Collected data
************
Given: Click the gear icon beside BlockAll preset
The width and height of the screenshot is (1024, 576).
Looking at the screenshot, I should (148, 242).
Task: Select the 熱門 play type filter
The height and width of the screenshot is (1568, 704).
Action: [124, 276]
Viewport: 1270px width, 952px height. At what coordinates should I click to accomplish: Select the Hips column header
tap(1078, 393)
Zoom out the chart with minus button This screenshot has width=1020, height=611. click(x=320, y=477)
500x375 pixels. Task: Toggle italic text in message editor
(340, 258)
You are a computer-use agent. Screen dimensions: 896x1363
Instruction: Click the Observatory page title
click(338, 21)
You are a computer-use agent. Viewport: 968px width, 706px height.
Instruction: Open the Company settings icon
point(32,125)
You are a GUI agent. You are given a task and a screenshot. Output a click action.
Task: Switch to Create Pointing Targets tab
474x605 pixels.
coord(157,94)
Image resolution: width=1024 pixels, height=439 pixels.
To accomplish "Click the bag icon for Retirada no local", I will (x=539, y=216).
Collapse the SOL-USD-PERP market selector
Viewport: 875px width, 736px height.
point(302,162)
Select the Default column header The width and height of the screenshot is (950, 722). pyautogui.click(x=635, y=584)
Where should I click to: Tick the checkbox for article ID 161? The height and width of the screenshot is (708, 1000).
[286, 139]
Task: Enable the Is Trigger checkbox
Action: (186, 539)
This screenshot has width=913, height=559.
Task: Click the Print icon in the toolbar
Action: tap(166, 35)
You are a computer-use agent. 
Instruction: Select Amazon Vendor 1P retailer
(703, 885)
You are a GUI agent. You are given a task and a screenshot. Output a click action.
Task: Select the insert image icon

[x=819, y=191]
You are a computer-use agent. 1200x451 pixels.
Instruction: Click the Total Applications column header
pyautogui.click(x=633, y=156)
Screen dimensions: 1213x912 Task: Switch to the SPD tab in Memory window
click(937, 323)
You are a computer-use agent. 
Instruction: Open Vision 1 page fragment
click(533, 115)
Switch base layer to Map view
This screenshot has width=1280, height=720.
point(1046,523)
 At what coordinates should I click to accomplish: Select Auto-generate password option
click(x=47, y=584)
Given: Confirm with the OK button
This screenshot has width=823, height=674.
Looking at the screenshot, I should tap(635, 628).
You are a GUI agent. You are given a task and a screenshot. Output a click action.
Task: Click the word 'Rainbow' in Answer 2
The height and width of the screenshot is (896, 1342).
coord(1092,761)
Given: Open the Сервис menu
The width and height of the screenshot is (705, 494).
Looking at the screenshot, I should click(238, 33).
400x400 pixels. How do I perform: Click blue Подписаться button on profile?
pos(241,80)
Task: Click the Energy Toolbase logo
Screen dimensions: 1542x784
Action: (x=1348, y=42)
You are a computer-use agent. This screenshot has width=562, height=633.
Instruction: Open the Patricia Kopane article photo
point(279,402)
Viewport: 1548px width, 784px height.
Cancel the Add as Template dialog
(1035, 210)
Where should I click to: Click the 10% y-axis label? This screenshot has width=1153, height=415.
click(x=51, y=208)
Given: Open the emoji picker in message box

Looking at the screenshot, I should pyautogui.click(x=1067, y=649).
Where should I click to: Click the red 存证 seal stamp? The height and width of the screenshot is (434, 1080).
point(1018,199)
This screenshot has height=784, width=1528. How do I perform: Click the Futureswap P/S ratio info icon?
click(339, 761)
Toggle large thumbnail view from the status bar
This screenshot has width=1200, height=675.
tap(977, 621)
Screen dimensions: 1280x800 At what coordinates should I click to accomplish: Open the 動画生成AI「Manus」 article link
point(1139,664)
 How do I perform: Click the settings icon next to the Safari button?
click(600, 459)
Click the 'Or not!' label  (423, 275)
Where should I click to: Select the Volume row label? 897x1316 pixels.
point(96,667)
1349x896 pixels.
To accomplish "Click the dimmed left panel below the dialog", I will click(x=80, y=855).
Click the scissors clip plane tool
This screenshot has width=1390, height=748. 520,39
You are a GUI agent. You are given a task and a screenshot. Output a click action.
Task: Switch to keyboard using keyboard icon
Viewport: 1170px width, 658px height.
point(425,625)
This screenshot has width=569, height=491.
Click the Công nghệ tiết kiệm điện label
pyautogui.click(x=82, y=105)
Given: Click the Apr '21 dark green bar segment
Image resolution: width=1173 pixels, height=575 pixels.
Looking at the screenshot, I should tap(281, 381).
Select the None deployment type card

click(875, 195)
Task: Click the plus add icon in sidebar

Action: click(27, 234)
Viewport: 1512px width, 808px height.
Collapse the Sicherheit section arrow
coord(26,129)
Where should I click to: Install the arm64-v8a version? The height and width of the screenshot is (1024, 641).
************
▶ **Try it**
Starting from the line containing "Task: Click the plus add icon in sidebar", repeat each line through the end of the entries, exactly.

▶ **Your solution**
Task: Click the plus add icon in sidebar

Action: click(27, 234)
Viewport: 1512px width, 808px height.
Collapse the Sicherheit section arrow
coord(26,129)
Where should I click to: Install the arm64-v8a version? The height and width of the screenshot is (1024, 641).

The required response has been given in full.